My automatic response is yes. But I can't lie about something like this. What is it even going to get me?

"No," I say. My voice is no longer cracking after all the tears I spilled, but it's hoarse. "She broke up with me."

The silence on the other side of the door feels like an eternity. "Oh, sweetie," she then mutters. "Do you want to talk about it?"

"No." I curl myself up in a ball tighter. "I guess I want to be alone for a minute."

She doesn't push. "Okay," she says, her tone full of a kind of quiet understanding that makes my chest ache even more. "Again, let me know if you need anything."

Her footsteps retreat down the stairs, and I'm left back in the stillness of my room. My phone buzzes on my nightstand. The screen lights up.

Minho

Hey
I just hear the news abt Mr. Keller
Rough shit.
You okay?
I thought you were joking. And Vi didn't really mention anything.
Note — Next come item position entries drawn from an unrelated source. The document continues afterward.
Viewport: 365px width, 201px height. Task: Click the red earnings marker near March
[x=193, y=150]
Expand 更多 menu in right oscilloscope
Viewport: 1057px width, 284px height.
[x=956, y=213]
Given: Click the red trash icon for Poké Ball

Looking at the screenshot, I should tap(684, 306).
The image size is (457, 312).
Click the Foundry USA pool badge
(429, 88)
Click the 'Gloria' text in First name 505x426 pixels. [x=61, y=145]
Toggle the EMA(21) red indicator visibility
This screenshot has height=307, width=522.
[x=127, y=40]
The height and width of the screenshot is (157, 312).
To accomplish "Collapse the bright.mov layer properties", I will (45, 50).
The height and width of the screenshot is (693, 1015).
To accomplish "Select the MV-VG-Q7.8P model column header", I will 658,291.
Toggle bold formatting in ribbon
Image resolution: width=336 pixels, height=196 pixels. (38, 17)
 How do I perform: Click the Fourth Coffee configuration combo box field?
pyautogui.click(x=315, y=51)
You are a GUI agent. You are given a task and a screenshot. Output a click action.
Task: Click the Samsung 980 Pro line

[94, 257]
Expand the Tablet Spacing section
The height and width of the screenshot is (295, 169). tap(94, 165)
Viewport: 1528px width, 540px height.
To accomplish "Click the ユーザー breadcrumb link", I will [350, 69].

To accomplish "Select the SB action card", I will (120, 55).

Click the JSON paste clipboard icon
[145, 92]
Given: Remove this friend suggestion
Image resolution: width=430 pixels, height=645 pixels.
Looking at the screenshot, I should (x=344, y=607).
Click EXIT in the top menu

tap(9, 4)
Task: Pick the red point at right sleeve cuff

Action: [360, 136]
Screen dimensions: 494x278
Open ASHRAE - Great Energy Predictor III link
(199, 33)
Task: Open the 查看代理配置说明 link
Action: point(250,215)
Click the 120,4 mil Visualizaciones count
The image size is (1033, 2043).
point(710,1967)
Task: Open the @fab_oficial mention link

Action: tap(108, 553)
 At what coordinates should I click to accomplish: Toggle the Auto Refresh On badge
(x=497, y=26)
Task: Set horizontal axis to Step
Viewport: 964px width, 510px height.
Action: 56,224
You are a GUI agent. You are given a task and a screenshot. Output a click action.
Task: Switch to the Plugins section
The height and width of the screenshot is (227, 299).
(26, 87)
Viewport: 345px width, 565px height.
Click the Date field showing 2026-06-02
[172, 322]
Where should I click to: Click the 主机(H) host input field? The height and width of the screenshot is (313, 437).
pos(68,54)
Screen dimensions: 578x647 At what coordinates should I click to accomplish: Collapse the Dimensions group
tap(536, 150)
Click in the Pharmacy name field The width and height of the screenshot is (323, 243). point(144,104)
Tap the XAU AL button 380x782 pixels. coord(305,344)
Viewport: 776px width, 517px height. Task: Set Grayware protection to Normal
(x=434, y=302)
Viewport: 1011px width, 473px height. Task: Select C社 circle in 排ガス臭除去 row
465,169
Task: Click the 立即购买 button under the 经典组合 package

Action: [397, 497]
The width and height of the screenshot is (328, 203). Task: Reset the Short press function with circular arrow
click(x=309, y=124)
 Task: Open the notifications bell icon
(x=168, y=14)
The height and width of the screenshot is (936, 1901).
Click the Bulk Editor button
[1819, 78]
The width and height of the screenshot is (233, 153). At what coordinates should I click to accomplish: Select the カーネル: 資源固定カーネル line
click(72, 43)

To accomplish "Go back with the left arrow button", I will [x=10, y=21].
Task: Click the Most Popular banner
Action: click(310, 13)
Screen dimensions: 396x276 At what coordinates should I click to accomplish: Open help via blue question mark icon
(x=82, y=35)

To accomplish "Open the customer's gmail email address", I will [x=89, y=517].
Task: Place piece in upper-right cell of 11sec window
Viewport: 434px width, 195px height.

What am I supposed to reply to that? That I'm not okay? That my chest feels hollowed out? Do I tell him about Tes— Teresa?

I drop my phone beside my body. Outside, the sky has darkened. Shadows stretch into my room. They mirror the tangled mess inside my mind.

"Thomas?" I startle at the next knock on my door. "Viviette's at the door for you, but I wasn't sure if you want company. Do I tell her you're not home? Or the truth? Can she come inside?"

Gosh, I don't freaking know.

I think of the way she's standing there, bouncing on her feet. Not because she's nervous, but because she's waiting. She does that when she waits. Her fingers are definitely intertwined and she's holding them against her stomach.